### Extracted material
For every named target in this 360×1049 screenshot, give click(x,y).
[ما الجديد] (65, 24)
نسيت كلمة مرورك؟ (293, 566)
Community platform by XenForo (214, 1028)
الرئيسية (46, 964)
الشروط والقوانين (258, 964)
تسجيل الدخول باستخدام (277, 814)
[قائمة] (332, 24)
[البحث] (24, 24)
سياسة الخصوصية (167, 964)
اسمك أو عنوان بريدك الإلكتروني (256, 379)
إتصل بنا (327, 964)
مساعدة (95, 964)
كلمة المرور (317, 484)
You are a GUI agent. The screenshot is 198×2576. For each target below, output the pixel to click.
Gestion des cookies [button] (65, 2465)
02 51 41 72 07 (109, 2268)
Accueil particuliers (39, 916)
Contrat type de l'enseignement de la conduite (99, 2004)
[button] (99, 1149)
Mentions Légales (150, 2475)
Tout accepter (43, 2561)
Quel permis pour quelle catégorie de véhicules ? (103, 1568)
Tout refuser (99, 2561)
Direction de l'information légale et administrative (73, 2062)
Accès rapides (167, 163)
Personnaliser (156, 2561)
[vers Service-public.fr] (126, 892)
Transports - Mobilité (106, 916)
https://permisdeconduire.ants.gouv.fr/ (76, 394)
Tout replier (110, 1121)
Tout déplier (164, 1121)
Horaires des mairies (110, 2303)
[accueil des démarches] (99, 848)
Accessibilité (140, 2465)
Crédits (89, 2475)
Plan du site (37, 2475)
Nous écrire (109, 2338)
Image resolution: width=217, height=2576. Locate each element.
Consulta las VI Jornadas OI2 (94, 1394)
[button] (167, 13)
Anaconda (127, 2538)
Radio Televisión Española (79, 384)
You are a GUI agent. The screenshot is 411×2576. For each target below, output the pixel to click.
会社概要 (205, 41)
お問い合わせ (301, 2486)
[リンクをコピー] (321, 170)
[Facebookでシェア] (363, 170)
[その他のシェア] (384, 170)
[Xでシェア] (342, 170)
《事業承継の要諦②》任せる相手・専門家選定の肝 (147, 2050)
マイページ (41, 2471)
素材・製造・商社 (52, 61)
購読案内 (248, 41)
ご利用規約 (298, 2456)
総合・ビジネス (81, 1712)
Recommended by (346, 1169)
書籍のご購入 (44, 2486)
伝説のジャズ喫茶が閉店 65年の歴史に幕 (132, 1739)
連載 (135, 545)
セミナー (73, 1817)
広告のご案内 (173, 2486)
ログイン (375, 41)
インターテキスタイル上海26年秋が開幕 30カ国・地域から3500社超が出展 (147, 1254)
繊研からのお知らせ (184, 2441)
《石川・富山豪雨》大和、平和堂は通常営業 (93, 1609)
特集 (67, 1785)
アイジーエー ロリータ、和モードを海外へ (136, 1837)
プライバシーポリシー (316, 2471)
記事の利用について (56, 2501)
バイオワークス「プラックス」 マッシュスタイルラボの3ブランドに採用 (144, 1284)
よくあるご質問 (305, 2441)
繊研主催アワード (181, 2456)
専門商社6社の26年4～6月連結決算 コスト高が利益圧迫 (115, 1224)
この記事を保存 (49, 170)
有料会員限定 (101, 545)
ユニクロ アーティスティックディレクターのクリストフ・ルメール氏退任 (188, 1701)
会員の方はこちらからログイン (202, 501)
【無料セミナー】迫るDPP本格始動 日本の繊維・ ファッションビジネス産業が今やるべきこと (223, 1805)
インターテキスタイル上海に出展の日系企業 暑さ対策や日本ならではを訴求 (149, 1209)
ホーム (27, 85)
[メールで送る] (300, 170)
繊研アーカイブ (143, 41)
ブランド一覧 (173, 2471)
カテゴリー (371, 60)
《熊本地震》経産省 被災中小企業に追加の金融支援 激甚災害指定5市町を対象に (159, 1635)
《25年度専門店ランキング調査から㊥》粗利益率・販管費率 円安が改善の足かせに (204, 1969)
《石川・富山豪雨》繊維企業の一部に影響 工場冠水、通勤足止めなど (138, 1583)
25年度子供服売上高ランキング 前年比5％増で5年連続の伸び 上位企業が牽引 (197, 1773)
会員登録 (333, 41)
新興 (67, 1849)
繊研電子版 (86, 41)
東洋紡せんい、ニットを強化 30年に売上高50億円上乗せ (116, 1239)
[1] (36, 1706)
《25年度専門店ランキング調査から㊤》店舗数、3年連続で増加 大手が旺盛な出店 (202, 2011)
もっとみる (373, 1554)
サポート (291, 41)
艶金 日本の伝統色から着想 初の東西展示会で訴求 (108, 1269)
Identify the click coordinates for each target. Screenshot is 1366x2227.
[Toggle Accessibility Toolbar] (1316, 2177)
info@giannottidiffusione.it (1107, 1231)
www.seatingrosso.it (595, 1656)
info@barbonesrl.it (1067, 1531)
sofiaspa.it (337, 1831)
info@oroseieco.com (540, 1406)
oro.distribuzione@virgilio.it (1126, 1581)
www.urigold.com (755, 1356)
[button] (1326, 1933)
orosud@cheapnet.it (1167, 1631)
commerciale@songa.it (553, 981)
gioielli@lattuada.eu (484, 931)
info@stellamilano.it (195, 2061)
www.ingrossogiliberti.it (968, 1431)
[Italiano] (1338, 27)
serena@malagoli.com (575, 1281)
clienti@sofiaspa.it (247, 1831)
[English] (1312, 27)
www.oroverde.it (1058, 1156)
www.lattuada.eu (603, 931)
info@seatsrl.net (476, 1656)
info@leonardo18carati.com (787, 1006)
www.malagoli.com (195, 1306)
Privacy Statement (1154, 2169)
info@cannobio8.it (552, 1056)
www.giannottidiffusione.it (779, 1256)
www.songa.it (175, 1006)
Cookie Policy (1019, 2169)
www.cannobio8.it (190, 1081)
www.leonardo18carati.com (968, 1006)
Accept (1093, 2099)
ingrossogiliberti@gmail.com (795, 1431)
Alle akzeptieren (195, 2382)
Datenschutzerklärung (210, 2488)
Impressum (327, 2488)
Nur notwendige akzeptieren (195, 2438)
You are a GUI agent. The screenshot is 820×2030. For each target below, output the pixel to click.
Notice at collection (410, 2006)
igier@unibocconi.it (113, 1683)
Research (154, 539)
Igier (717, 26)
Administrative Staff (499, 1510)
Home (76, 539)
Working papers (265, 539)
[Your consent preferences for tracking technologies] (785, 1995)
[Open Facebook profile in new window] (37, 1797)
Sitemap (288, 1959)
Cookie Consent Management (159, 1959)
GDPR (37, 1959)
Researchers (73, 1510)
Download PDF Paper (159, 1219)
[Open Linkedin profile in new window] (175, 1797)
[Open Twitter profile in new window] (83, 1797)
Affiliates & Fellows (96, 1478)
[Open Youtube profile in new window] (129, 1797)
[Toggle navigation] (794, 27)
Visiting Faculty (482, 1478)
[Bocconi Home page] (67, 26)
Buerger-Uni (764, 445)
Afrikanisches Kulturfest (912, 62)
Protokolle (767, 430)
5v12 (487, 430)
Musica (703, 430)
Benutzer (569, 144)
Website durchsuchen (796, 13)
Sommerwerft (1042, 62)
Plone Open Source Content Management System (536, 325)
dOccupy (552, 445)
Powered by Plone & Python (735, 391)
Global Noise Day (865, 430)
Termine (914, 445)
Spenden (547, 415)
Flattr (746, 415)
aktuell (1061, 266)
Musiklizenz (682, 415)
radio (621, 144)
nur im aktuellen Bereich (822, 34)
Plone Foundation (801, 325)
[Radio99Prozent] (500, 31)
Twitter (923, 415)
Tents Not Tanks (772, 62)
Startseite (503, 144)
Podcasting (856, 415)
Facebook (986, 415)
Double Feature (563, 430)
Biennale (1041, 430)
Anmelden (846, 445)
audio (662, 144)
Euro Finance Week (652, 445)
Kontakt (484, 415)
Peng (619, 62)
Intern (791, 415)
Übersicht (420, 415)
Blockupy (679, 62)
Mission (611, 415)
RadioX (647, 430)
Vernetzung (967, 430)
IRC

### Exercise objective
Print only what lies in the material above starting at the line with "www.leonardo18carati.com (968, 1006)" and ending at the line with "[Open Twitter profile", every line exactly as given.

### Finished task
www.leonardo18carati.com (968, 1006)
Accept (1093, 2099)
ingrossogiliberti@gmail.com (795, 1431)
Alle akzeptieren (195, 2382)
Datenschutzerklärung (210, 2488)
Impressum (327, 2488)
Nur notwendige akzeptieren (195, 2438)
You are a GUI agent. The screenshot is 820×2030. For each target below, output the pixel to click.
Notice at collection (410, 2006)
igier@unibocconi.it (113, 1683)
Research (154, 539)
Igier (717, 26)
Administrative Staff (499, 1510)
Home (76, 539)
Working papers (265, 539)
[Your consent preferences for tracking technologies] (785, 1995)
[Open Facebook profile in new window] (37, 1797)
Sitemap (288, 1959)
Cookie Consent Management (159, 1959)
GDPR (37, 1959)
Researchers (73, 1510)
Download PDF Paper (159, 1219)
[Open Linkedin profile in new window] (175, 1797)
[Open Twitter profile in new window] (83, 1797)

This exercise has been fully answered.